Continuous lender demand for risk assessment technology keeps renewing the industry focus on predictive analytics, data mining and risk scoring tools.

Right now and in the immediate future, banks are focusing on loan-level data transparency, since the complexity of the mortgage business has made it quite impossible to analyze risk, says Lee Howlett, who during his over 30 years in the mortgage marketplace has covered all aspects of origination and servicing before his current focus on both servicing and outsourcing for ISGN. "Both the customer and the lender need transparency."

Lenders do not feel comfortable with many of the old tools that have proven to be deficient in the current marketplace, so demand for better tools is gaining tract. According to president of Interthinx, Kevin Coop, mortgage technology users are looking for state-of-the-art loss forecasting, stress testing, and economic capital requirement tools to better understand and forecast the risk in their credit portfolios.

"It's a tenfold increase" in volume of distressed loans being processed so a natural progression is to try to maximize the use of internal resources, since it all translates into higher servicing costs, says Howlett.

"One of the struggles servicers face today is the effort to automate the decision-making process."

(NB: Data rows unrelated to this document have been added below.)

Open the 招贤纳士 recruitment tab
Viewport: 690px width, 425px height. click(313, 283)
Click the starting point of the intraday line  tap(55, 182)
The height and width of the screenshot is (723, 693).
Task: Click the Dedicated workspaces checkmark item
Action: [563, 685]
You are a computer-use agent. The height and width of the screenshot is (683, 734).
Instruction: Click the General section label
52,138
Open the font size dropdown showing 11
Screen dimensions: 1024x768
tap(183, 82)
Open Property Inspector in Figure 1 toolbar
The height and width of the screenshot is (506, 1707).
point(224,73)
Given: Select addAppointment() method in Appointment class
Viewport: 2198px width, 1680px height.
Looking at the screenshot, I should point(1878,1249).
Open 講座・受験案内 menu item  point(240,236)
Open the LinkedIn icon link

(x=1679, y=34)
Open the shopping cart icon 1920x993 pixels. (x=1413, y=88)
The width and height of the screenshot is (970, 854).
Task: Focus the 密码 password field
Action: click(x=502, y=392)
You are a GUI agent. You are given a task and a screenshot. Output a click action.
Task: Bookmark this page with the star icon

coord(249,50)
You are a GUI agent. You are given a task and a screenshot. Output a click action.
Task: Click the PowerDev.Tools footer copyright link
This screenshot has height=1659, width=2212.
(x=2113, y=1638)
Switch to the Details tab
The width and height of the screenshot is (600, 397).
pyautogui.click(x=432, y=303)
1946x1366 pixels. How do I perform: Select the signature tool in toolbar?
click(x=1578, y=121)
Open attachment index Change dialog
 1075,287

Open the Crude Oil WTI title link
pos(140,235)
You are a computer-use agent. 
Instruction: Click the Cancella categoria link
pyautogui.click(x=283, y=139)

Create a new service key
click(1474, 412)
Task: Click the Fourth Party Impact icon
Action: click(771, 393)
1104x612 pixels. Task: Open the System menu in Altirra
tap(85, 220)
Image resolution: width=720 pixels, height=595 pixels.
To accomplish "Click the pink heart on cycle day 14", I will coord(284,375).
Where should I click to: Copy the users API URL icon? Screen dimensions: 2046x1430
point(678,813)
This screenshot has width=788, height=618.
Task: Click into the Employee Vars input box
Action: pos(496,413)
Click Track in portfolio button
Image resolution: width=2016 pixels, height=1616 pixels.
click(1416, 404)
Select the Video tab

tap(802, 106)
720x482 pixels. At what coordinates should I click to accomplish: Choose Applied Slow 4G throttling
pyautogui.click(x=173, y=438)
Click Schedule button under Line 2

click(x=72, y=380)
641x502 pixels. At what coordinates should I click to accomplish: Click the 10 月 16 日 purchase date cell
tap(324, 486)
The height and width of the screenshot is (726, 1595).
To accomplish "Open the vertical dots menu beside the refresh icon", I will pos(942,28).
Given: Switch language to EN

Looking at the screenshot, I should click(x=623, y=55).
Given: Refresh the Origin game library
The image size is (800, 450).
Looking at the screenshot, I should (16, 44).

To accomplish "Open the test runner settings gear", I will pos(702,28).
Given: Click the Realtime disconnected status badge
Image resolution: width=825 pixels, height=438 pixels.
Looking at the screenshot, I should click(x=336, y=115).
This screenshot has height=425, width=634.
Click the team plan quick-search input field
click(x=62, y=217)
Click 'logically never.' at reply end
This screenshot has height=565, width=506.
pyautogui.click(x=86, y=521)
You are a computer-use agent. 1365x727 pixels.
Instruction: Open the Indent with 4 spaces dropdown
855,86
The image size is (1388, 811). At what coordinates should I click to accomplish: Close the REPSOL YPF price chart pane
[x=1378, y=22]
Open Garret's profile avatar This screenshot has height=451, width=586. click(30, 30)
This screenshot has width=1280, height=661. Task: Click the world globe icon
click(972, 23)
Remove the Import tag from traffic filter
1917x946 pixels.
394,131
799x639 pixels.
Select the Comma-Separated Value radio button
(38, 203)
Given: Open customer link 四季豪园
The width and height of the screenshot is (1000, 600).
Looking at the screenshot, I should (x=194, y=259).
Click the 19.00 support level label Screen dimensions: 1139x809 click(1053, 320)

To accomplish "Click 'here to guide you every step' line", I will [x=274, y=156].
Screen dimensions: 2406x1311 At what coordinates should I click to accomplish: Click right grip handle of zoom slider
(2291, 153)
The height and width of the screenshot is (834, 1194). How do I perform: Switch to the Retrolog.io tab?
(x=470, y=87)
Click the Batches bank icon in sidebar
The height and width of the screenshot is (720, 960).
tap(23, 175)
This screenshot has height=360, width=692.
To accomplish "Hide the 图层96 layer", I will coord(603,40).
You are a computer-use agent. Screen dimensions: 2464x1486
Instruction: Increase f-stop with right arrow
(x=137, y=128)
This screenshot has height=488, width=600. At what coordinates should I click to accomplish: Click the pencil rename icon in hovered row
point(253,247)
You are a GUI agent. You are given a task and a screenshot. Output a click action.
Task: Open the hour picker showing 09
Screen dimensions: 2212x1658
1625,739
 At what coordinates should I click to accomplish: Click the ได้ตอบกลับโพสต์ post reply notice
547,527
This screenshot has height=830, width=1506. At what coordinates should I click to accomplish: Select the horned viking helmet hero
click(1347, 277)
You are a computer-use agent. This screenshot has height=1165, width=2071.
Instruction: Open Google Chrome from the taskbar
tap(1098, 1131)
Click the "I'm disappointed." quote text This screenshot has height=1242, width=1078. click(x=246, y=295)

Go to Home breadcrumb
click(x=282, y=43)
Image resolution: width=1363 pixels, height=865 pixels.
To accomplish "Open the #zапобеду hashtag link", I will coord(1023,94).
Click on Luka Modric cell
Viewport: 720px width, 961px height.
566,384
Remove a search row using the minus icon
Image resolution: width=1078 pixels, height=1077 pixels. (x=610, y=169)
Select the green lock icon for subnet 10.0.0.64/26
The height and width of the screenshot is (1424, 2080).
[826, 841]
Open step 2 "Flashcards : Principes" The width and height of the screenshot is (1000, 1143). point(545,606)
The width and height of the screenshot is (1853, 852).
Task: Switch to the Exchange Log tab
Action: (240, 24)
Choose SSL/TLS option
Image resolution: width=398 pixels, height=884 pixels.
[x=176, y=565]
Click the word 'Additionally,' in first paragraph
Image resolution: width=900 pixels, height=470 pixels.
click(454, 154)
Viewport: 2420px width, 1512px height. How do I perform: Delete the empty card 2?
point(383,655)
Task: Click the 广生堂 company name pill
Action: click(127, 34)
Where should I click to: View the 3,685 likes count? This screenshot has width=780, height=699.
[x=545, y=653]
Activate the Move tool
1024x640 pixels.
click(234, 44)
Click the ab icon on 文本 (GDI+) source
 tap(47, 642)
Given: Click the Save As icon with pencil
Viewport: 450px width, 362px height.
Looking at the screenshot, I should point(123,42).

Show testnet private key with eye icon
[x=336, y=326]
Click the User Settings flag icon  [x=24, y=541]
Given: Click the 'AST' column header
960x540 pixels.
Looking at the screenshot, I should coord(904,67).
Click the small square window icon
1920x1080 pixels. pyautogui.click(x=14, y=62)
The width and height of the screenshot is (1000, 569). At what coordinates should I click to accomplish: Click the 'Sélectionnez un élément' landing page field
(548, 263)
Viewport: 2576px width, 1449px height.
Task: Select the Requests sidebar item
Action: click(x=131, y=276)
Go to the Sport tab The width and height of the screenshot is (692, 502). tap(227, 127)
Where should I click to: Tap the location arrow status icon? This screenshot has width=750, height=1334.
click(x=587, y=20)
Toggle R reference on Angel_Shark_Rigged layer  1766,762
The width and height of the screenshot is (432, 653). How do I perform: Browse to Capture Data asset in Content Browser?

Verisk Analytics Inc. of Jersey City, N.J., which specializes in risk assessment solutions for the insurance, health care, mortgage lending, government, risk management, and human resources industries in the United States and around the world is catering to that need through acquisitions.

The company recently acquired another unit specialized in enhancing risk mitigation solutions through interdisciplinary tools, credit risk and capital management provider, Strategic Analytics, that focuses on retail credit modeling that enhance regulatory compliance. It will integrate with Interthinx, another business unit of Verisk Analytics, to provide U.S. residential mortgage market customers advanced loss mitigation solutions.

These tools are currently deployed in all verticals of consumer lending, including automotive, credit card, student loans and mortgages, says Coop. The added Mortgage Risk Model offers mortgage risk analytics products for retail lenders looking to access loan-level mortgage databases including "the vast majority" of nonagency loans for the residential mortgage-backed securities market, the company said.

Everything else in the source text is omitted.